Work item |
In the records below, find the line that holds "Task: Open the JP country selector dropdown". Restate it and every later line exactly, stopping at the end and skipping pictures.

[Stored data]

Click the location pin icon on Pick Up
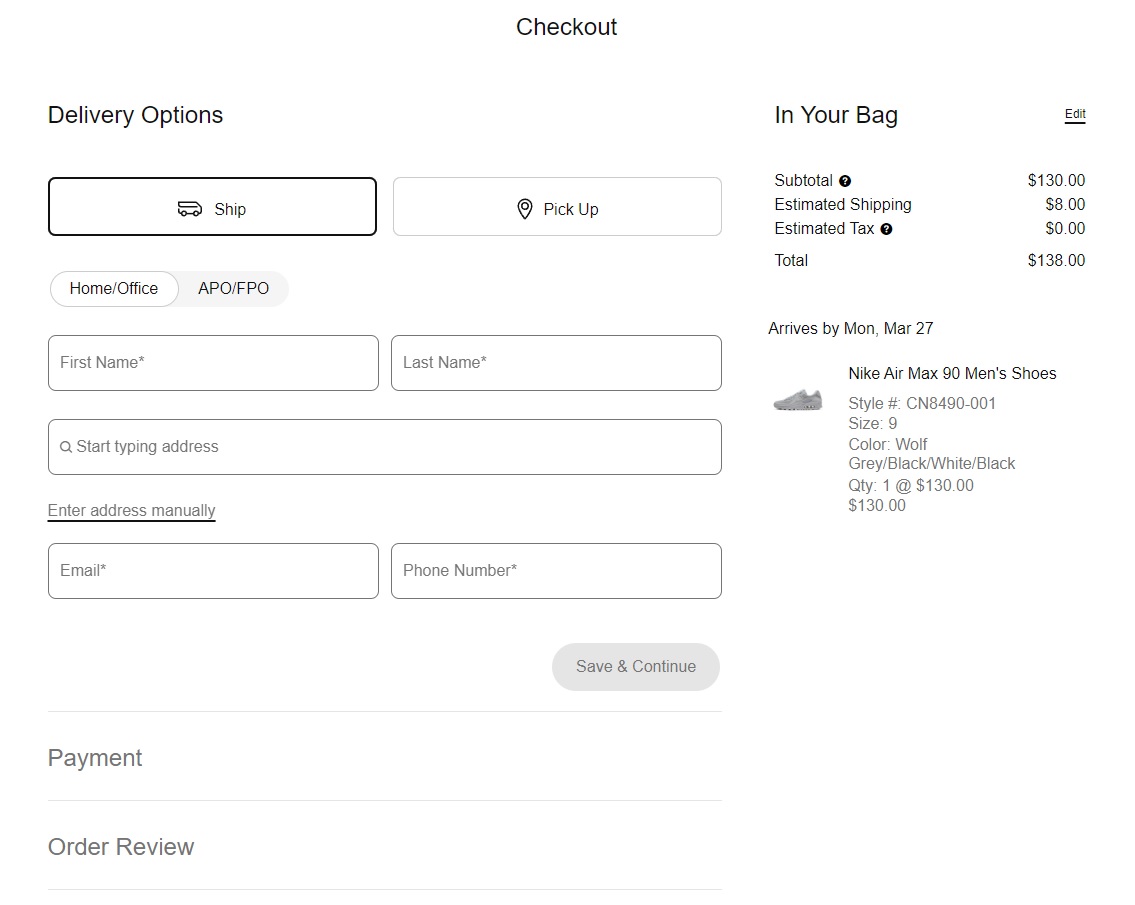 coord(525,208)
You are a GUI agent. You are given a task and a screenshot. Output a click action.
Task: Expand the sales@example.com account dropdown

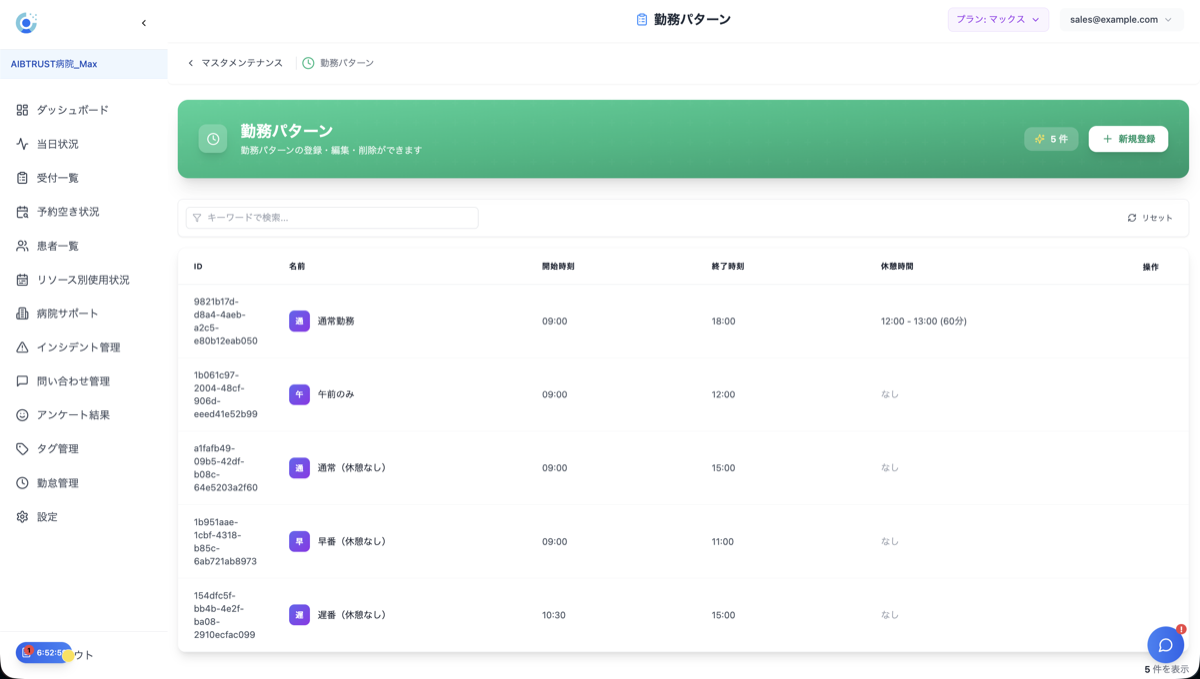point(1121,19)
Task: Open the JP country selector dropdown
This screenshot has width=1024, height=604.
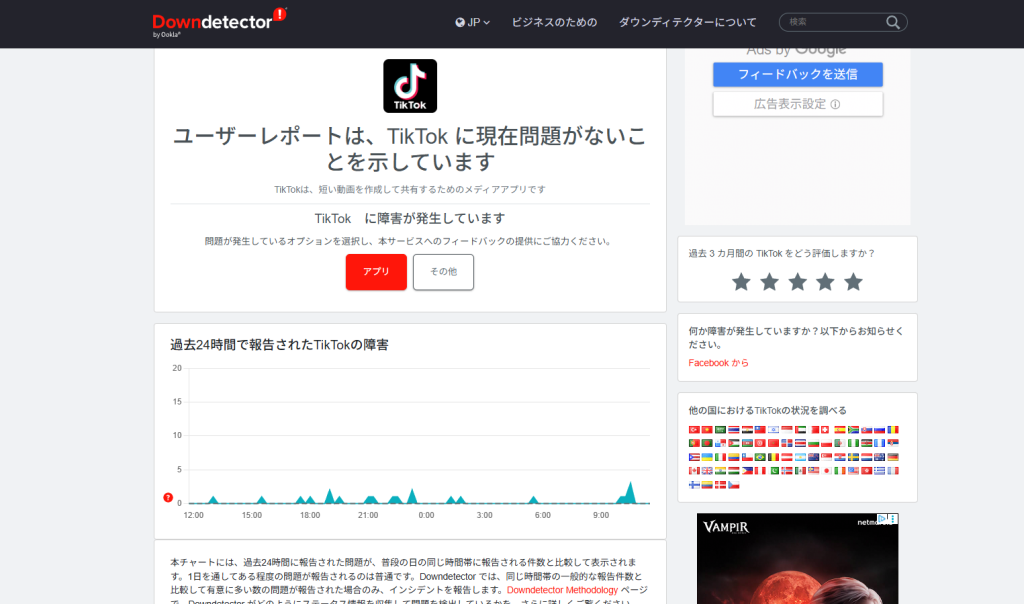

Solution to this problem |
Task: Open the JP country selector dropdown
This screenshot has width=1024, height=604.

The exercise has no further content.